_PASSAGE SHOWN_.
::::::

FX | Economy
FX - The Week Ahead: Do not rule out a double hit by the BoJ to raise rates and cut bond purchases at the July 31st meeting
Posted onJapan nationwide inflation gains further, weak yen likely to cause BoJ to modestly revise up its inflation forecasts
- JPY: In data released Friday, Japan’s nationwide core CPI (excluding only fresh food) rises 2.6% YoY in June, up slightly from a 2.5% YoY advance in May though the result is modestly weaker than consensus expectations for a 2.7% YoY increase. Meanwhile, CPI excluding fresh food and energy, i.e., core-core CPI, rises 2.2% YoY in June, also picking up a bit from a 2.1% YoY gain in May but with services inflation unchanged.
- JPY: Core inflation may slow temporarily in autumn — Going forward, Citi Research expect core CPI to rise 2.7% YoY in July and August. But there are likely upside risks should weak Yen effects materialize clearly. Thereafter, the resumption of government subsidies for energy prices may slow core inflation to the lower-2% range from September through November. Note however, Citi Research expect real wage growth to turn positive YoY in September as the spring wage hike results begin to be reflected in macroeconomic nominal wages.

::::::

_DATASET CONTENT_.

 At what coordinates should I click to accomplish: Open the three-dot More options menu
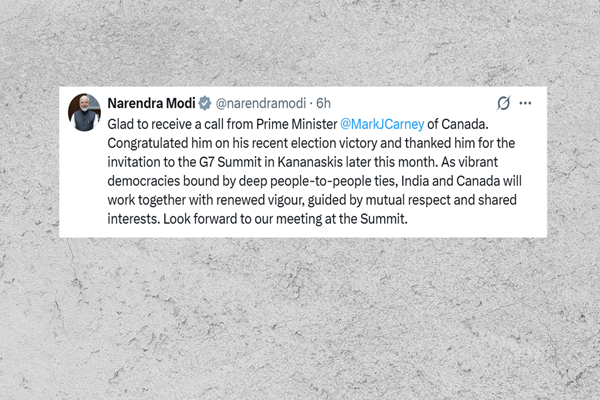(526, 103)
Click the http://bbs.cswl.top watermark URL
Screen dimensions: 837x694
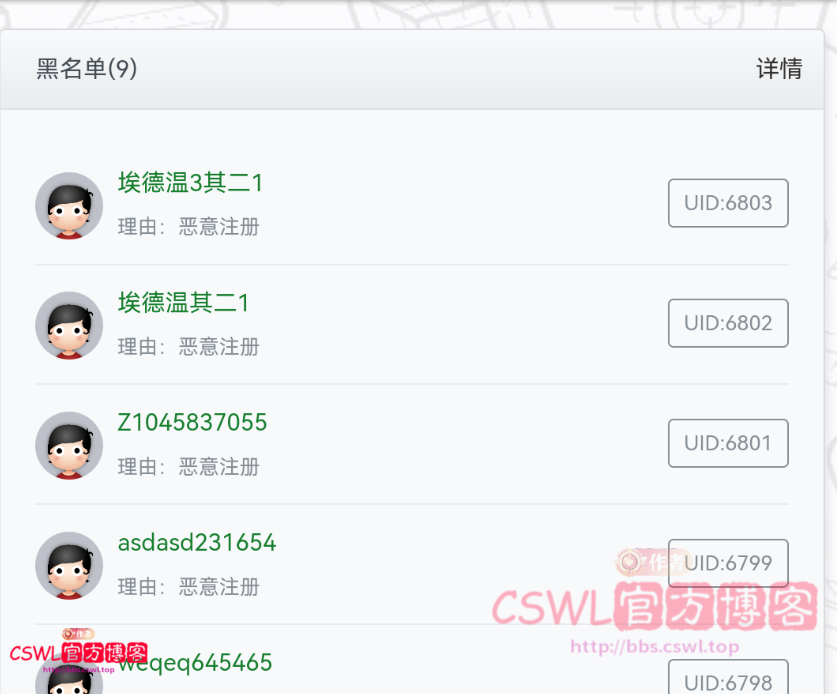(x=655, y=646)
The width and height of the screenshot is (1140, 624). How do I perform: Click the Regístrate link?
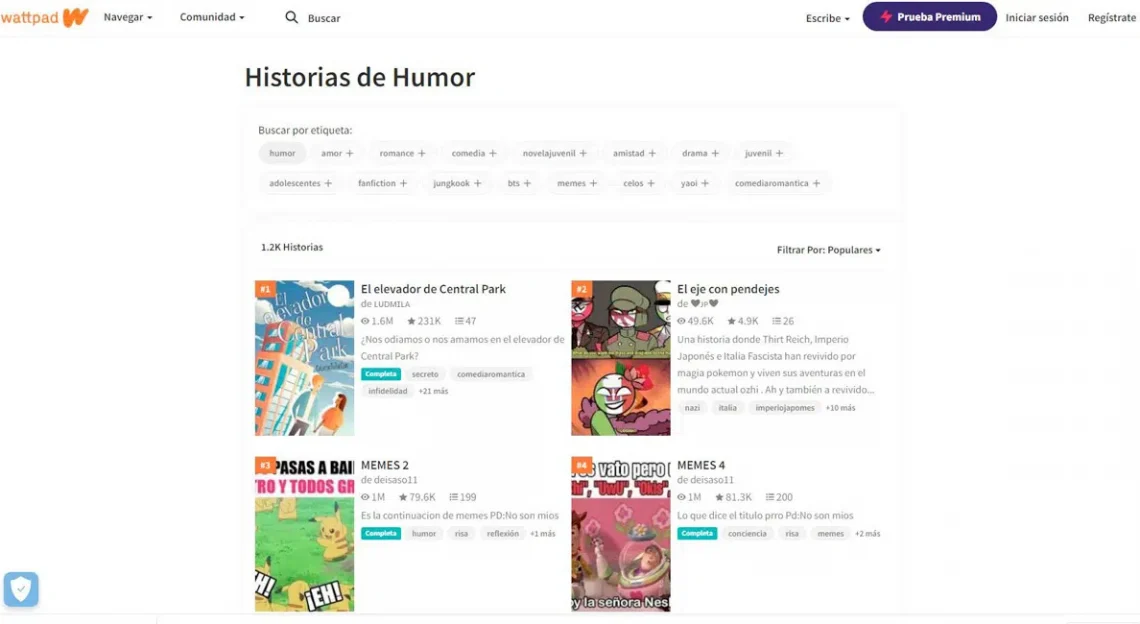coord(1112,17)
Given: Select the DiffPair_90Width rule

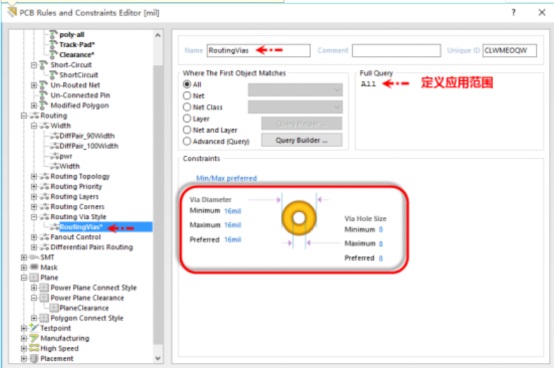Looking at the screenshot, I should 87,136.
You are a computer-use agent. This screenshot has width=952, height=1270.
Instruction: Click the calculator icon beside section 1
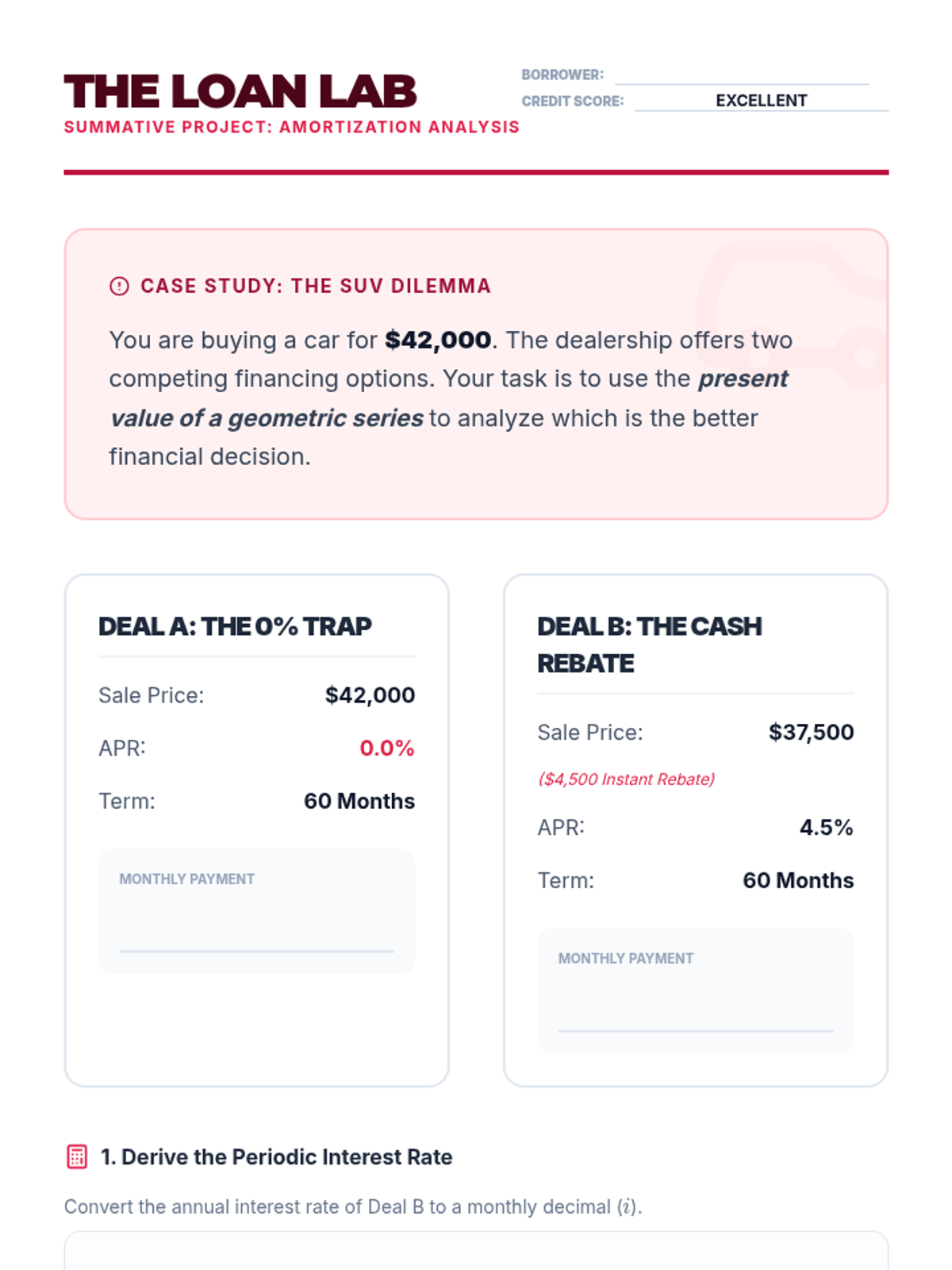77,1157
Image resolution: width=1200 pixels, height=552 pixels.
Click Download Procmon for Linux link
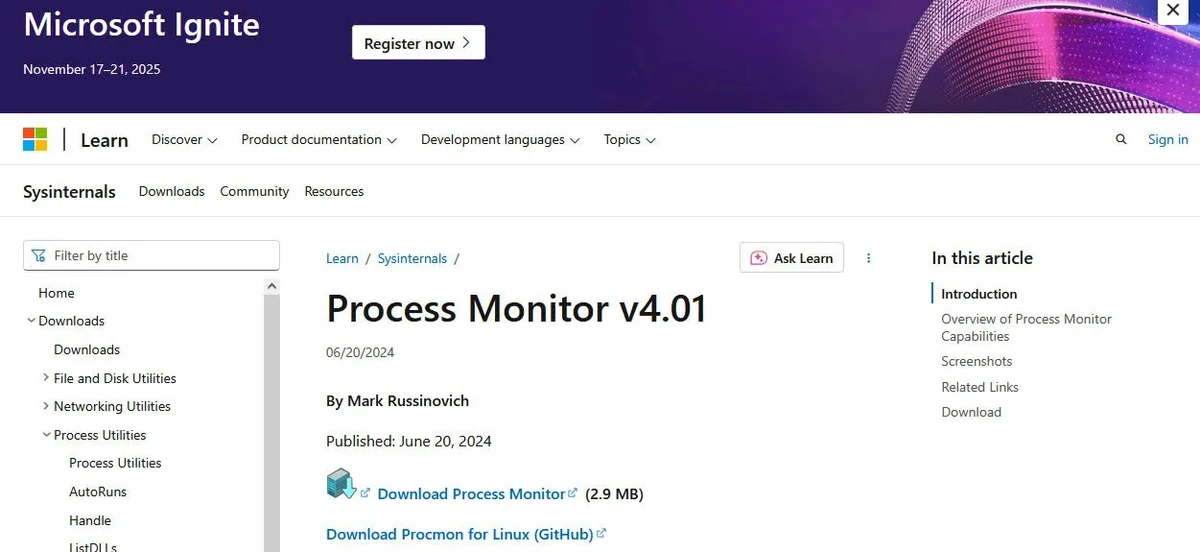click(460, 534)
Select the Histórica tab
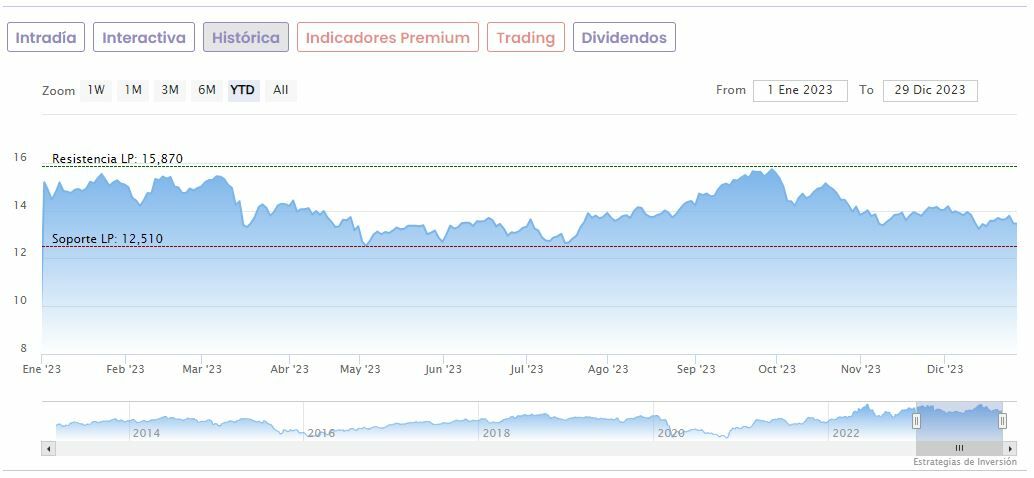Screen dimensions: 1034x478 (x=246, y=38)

::::::

_WHAT THE EXERCISE ASKS_.
Answer these from the Japan inflation report:
1. On what date is the BoJ meeting named in the headline?
2. By how much did Japan's nationwide core CPI rise year over year in June?
3. In which month do Citi Research expect real wage growth to turn positive year over year?
The data is its own material and has nothing to do with the Japan inflation report.

_TASK ANSWER_.
1. July 31st
2. 2.6%
3. September